--- Data yang Diberikan ---

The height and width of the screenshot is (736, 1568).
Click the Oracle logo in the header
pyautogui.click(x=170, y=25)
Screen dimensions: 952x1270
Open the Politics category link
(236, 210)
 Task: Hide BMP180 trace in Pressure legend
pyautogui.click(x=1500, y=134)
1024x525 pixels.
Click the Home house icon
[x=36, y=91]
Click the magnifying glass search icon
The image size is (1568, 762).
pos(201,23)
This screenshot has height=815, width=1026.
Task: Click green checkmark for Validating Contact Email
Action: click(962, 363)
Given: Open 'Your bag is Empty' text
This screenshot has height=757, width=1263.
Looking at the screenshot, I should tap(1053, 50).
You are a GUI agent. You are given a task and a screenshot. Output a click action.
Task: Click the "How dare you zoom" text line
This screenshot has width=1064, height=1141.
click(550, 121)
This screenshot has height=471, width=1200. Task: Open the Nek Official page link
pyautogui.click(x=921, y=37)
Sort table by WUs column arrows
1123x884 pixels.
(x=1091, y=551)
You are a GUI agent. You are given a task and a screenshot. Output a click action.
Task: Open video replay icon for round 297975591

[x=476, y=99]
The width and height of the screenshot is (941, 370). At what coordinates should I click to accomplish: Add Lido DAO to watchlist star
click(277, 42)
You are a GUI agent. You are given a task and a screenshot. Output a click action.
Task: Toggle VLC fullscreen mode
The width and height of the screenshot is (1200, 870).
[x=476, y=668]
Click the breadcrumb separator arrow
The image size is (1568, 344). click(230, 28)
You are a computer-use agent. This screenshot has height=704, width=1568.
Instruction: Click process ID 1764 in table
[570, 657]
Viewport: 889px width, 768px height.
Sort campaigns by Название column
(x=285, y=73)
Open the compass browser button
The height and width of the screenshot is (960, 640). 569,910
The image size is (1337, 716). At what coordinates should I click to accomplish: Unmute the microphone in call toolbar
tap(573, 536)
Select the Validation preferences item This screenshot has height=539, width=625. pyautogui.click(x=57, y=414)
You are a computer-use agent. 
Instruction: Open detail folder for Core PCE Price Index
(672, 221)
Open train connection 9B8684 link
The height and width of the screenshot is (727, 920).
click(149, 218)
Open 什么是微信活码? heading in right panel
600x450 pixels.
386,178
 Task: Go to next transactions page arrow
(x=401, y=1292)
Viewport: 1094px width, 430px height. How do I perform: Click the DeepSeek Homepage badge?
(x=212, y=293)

---

Bisakah Anda mengubah "magnifying glass" menjadi "zoom lens" di seluruh catatan di atas, lalu menuliskan semuanya kembali tanpa perubahan lain?

**Hasil di Bawah:**
The height and width of the screenshot is (736, 1568).
Click the Oracle logo in the header
pyautogui.click(x=170, y=25)
Screen dimensions: 952x1270
Open the Politics category link
(236, 210)
 Task: Hide BMP180 trace in Pressure legend
pyautogui.click(x=1500, y=134)
1024x525 pixels.
Click the Home house icon
[x=36, y=91]
Click the zoom lens search icon
The image size is (1568, 762).
pos(201,23)
This screenshot has height=815, width=1026.
Task: Click green checkmark for Validating Contact Email
Action: click(962, 363)
Given: Open 'Your bag is Empty' text
This screenshot has height=757, width=1263.
Looking at the screenshot, I should tap(1053, 50).
You are a GUI agent. You are given a task and a screenshot. Output a click action.
Task: Click the "How dare you zoom" text line
This screenshot has width=1064, height=1141.
click(550, 121)
This screenshot has height=471, width=1200. Task: Open the Nek Official page link
pyautogui.click(x=921, y=37)
Sort table by WUs column arrows
1123x884 pixels.
(x=1091, y=551)
You are a GUI agent. You are given a task and a screenshot. Output a click action.
Task: Open video replay icon for round 297975591

[x=476, y=99]
The width and height of the screenshot is (941, 370). At what coordinates should I click to accomplish: Add Lido DAO to watchlist star
click(277, 42)
You are a GUI agent. You are given a task and a screenshot. Output a click action.
Task: Toggle VLC fullscreen mode
The width and height of the screenshot is (1200, 870).
[x=476, y=668]
Click the breadcrumb separator arrow
The image size is (1568, 344). click(230, 28)
You are a computer-use agent. This screenshot has height=704, width=1568.
Instruction: Click process ID 1764 in table
[570, 657]
Viewport: 889px width, 768px height.
Sort campaigns by Название column
(x=285, y=73)
Open the compass browser button
The height and width of the screenshot is (960, 640). 569,910
The image size is (1337, 716). At what coordinates should I click to accomplish: Unmute the microphone in call toolbar
tap(573, 536)
Select the Validation preferences item This screenshot has height=539, width=625. pyautogui.click(x=57, y=414)
You are a computer-use agent. 
Instruction: Open detail folder for Core PCE Price Index
(672, 221)
Open train connection 9B8684 link
The height and width of the screenshot is (727, 920).
click(149, 218)
Open 什么是微信活码? heading in right panel
600x450 pixels.
386,178
 Task: Go to next transactions page arrow
(x=401, y=1292)
Viewport: 1094px width, 430px height. How do I perform: Click the DeepSeek Homepage badge?
(x=212, y=293)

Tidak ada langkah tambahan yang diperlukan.